Instructions to follow:
Copy out each of the following items word for word, changing nothing.

##############################

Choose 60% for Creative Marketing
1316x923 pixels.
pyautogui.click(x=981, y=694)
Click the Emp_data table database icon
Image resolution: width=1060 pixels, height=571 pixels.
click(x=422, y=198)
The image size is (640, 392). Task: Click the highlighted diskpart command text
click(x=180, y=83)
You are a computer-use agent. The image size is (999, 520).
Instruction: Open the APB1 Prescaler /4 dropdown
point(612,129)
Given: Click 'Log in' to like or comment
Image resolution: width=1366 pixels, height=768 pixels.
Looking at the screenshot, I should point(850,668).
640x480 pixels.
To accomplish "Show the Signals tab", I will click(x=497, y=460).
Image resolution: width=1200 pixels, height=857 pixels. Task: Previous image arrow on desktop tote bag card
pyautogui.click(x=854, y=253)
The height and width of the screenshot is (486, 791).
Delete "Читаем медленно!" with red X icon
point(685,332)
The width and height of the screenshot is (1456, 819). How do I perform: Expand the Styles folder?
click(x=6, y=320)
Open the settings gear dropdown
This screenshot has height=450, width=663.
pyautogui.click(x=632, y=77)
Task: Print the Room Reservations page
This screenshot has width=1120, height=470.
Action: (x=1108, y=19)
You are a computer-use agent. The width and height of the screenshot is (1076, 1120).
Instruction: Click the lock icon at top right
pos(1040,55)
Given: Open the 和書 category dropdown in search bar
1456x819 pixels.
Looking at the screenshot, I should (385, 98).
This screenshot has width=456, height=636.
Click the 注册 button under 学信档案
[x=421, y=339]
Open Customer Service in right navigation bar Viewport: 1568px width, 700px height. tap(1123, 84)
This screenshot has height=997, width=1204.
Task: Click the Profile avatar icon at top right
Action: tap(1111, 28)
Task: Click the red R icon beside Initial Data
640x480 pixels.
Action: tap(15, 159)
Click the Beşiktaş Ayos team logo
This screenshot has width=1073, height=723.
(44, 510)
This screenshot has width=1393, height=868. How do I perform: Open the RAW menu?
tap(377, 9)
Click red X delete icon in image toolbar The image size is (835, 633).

##############################

Complete answer:
Choose 60% for Creative Marketing
1316x923 pixels.
pyautogui.click(x=981, y=694)
Click the Emp_data table database icon
Image resolution: width=1060 pixels, height=571 pixels.
click(x=422, y=198)
The image size is (640, 392). Task: Click the highlighted diskpart command text
click(x=180, y=83)
You are a computer-use agent. The image size is (999, 520).
Instruction: Open the APB1 Prescaler /4 dropdown
point(612,129)
Given: Click 'Log in' to like or comment
Image resolution: width=1366 pixels, height=768 pixels.
Looking at the screenshot, I should point(850,668).
640x480 pixels.
To accomplish "Show the Signals tab", I will click(x=497, y=460).
Image resolution: width=1200 pixels, height=857 pixels. Task: Previous image arrow on desktop tote bag card
pyautogui.click(x=854, y=253)
The height and width of the screenshot is (486, 791).
Delete "Читаем медленно!" with red X icon
point(685,332)
The width and height of the screenshot is (1456, 819). How do I perform: Expand the Styles folder?
click(x=6, y=320)
Open the settings gear dropdown
This screenshot has height=450, width=663.
pyautogui.click(x=632, y=77)
Task: Print the Room Reservations page
This screenshot has width=1120, height=470.
Action: (x=1108, y=19)
You are a computer-use agent. The width and height of the screenshot is (1076, 1120).
Instruction: Click the lock icon at top right
pos(1040,55)
Given: Open the 和書 category dropdown in search bar
1456x819 pixels.
Looking at the screenshot, I should (385, 98).
This screenshot has width=456, height=636.
Click the 注册 button under 学信档案
[x=421, y=339]
Open Customer Service in right navigation bar Viewport: 1568px width, 700px height. tap(1123, 84)
This screenshot has height=997, width=1204.
Task: Click the Profile avatar icon at top right
Action: tap(1111, 28)
Task: Click the red R icon beside Initial Data
640x480 pixels.
Action: tap(15, 159)
Click the Beşiktaş Ayos team logo
This screenshot has width=1073, height=723.
(44, 510)
This screenshot has width=1393, height=868. How do I perform: Open the RAW menu?
tap(377, 9)
Click red X delete icon in image toolbar The image size is (835, 633).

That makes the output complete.